Adorable simplificación
Ésta es la enseñanza que deriva de las pocas líneas que narran el episodio del centurión: de la verdad viene el cambio; de la contemplación del Misterio, del abandono al aflorar de un acontecimiento vienen todas las respuestas que con fatiga buscamos. En resumen, Jesús nos ofrece una adorable simplificación de la realidad a la cual es más fácil obedecer que desvincularse. Así prosigue Giussani: «Sumirnos en la presencia de Cristo que nos da su justicia, mirarlo; ésta es la conversión que nos cambia de raíz, es decir, que nos deja perdonados. Basta volver a mirarlo, a pensarlo, y somos perdonados. Pero releamos el comienzo de la última oración de Jesús: “En aquel tiempo, levantando los ojos al cielo, Jesús dijo: ‘Padre, ha llegado la hora, glorifica a tu Hijo, para que tu Hijo te glorifique y, por el poder que tú le has dado sobre la carne, dé la vida eterna a los que le confiaste.
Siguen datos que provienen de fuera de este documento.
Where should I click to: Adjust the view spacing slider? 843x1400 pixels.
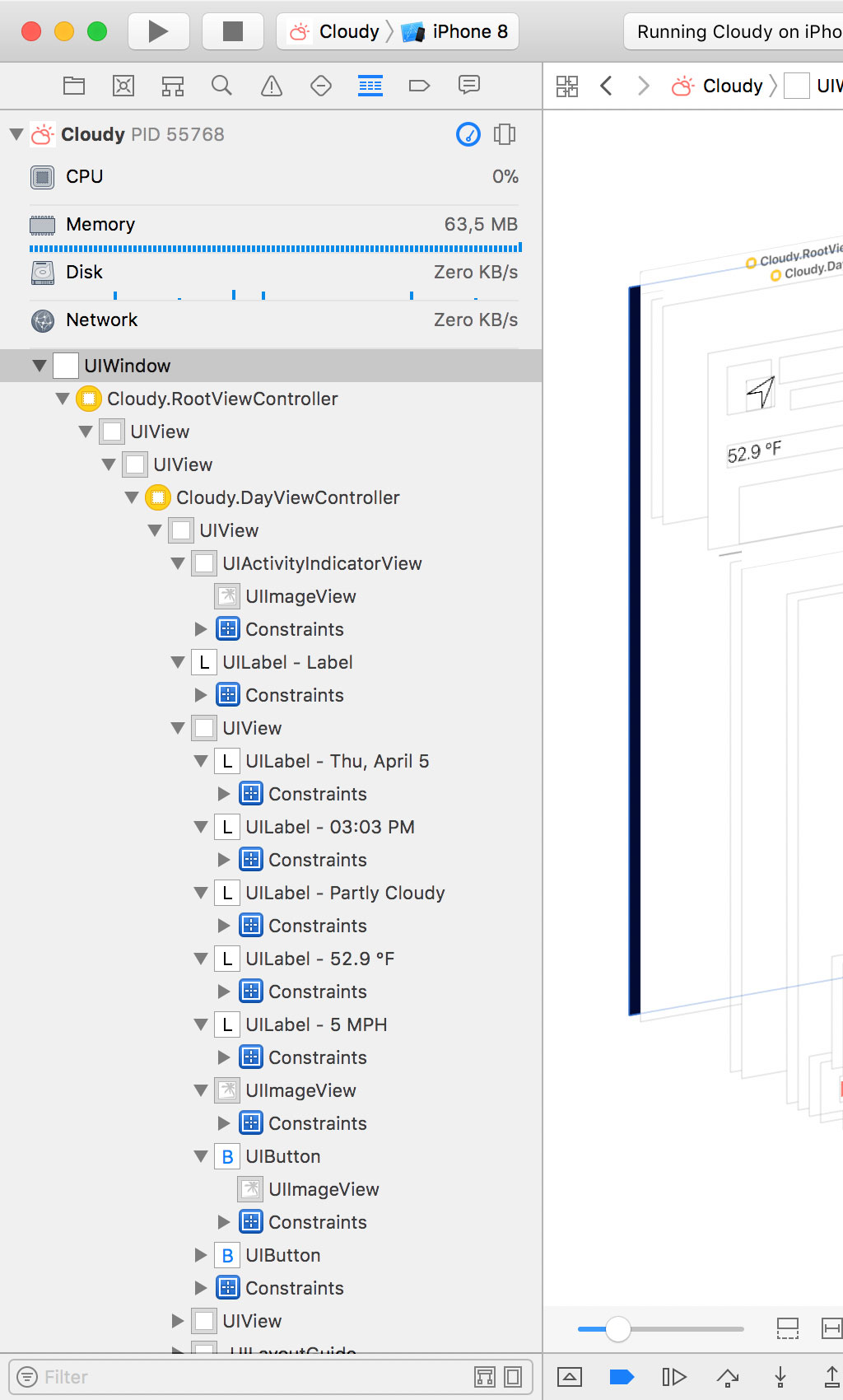[617, 1328]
Esta es la vida eterna: que te conozcan a ti único Dios verdadero, y a tu enviado, Jesucristo. Yo te he glorificado sobre la tierra, he coronado la obra que me encomendaste, Y ahora, Padre, glorifícame cerca de ti, con la gloria que yo tenía cerca de ti antes de que el mundo existiese’”» (Jn 17, 1-5) (Ejercicios de la Fraternidad 1987, pp. 14-15).